Certains n’ont pas compris la nécessité de cette seconde BD puisque trop similaire à l’autre, sans comprendre que tout l’intérêt de Legion of Super-Heroes / Bugs Bunny repose sur l’hommage au Silver Age. La parodie, c’est bien, mais cela reste facile et il convenait de rendre justice au sujet avec un petit quelque chose de plus… authentique. Le responsable s’est déjà illustré (c’est le mot !) par le passé avec quelques travaux au style volontairement rétro, notamment à travers Star Trek pour qui il a signé de nombreuses affiches et posters tant en comics que pour certains épisodes des séries. Il nous permet également d’obtenir plus d’informations “véritables” concernant l’intrigue, la liaison entre les personnages, etc. Dans le genre c’est du travail d’orfèvre, a tel point que si l’histoire principale plaçait Superboy et Bugs dans le présent du XXIème siècle, ici on parle bel et bien du XXème. Ce sont parfois les petits détails…

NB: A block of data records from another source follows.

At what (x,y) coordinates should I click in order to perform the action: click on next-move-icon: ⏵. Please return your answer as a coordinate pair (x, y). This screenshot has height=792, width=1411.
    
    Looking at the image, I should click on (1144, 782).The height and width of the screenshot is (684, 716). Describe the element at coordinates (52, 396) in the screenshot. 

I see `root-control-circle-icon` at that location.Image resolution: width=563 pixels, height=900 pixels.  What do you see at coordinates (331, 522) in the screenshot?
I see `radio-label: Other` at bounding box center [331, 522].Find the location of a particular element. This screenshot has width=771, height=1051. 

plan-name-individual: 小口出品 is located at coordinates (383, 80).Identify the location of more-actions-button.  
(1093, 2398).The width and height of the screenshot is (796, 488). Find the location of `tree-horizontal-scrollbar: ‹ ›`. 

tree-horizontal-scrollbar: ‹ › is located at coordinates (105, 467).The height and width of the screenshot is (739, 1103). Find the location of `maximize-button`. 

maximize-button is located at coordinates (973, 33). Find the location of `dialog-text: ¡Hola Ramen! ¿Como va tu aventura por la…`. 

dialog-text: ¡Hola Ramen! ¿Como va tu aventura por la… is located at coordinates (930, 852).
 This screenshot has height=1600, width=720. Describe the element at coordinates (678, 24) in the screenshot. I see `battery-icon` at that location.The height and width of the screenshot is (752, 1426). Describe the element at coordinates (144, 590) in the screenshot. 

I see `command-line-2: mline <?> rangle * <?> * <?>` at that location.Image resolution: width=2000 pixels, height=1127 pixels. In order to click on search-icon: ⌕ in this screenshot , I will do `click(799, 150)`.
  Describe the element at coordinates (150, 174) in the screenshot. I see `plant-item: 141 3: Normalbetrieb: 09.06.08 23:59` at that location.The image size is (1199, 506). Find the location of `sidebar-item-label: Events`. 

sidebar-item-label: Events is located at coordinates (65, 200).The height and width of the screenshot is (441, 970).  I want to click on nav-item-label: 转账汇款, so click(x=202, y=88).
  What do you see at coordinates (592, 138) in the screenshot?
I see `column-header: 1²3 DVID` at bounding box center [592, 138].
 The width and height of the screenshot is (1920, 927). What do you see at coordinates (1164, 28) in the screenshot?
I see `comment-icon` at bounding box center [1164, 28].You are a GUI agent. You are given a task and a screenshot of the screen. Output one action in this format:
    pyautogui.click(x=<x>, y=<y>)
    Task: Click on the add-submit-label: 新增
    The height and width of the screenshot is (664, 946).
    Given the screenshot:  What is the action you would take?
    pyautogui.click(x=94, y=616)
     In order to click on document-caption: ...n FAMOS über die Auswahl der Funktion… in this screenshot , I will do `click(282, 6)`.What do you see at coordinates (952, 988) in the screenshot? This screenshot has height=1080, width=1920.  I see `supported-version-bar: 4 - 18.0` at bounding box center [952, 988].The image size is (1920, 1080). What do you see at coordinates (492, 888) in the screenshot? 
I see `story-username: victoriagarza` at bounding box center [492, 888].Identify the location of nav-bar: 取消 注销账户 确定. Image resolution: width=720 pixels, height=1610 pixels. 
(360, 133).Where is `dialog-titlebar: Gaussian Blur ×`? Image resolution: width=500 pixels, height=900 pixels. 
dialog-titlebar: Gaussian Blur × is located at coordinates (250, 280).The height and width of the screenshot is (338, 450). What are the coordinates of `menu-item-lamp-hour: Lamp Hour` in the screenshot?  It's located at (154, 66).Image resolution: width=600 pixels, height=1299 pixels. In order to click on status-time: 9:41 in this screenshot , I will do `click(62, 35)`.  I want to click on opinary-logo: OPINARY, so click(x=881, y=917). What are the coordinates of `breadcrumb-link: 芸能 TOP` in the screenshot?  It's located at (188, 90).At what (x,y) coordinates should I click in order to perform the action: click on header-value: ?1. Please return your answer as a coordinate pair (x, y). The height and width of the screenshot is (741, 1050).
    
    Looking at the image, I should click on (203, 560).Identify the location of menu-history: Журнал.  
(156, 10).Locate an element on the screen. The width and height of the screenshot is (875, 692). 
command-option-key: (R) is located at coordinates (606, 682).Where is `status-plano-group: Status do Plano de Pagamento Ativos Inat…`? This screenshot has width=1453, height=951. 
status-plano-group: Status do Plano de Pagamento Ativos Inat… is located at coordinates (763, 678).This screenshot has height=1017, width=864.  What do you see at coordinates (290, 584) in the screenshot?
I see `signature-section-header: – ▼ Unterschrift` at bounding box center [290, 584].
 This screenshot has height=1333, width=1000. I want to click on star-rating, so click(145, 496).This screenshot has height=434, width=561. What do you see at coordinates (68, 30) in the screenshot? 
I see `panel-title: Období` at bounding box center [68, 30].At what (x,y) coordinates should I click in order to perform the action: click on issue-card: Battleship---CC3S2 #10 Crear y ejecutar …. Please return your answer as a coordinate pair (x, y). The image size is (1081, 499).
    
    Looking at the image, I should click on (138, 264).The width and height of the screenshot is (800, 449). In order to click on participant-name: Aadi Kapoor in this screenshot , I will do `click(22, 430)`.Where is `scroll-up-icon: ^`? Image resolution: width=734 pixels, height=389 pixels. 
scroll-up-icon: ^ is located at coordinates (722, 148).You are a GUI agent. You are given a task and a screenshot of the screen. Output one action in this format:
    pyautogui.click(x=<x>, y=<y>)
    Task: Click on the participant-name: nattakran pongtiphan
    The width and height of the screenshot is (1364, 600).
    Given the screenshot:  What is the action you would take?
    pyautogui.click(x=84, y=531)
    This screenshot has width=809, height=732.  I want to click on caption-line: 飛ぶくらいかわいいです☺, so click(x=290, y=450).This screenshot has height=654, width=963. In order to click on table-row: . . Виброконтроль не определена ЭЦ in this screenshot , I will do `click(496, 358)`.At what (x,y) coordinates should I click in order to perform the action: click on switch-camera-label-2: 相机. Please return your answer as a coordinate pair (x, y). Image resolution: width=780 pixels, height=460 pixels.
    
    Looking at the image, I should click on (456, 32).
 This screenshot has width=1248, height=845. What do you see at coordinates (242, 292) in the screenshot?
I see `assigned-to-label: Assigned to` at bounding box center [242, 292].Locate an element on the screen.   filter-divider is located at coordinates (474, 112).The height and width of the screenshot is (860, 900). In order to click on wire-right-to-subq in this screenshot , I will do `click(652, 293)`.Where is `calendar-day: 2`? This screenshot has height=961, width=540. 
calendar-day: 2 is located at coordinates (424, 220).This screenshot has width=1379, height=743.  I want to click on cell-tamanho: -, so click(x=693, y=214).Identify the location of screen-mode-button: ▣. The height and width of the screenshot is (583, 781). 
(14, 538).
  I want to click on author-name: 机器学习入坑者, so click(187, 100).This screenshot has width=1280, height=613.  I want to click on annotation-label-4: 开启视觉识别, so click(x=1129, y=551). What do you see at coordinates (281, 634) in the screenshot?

L’humour demeure malgré tout, crossover Looney Tunes oblige, comme la raison pour laquelle Bugs accepte ici de voyager dans le futur (c’est toujours mieux que de traire des vaches !) ou lorsqu’il drague Lightning Lass avant d’embrasser son petit ami, Ultra Boy, qui se montrait fort mécontent. Fidèle à lui-même, le super-lapin triomphe de Validus en lui faisant bouffer une carotte-dynamite géante. Il est vrai que les lecteurs occasionnels risquent de ne pas trop s’appesantir sur ce Tales of… après avoir lu l’histoire précédente, tant en raison de l’effet de répétition que de l’aspect rétro, mais il faut vraiment souligner cette envie de rendre hommage à une période ancienne de l’industrie tout en se donnant les moyens d’en rire. Vu l’état dans lequel Marvel (papier) plonge le genre à force de conneries (ce Mal moderne du Social Justice Warrior), voilà qui est précieux.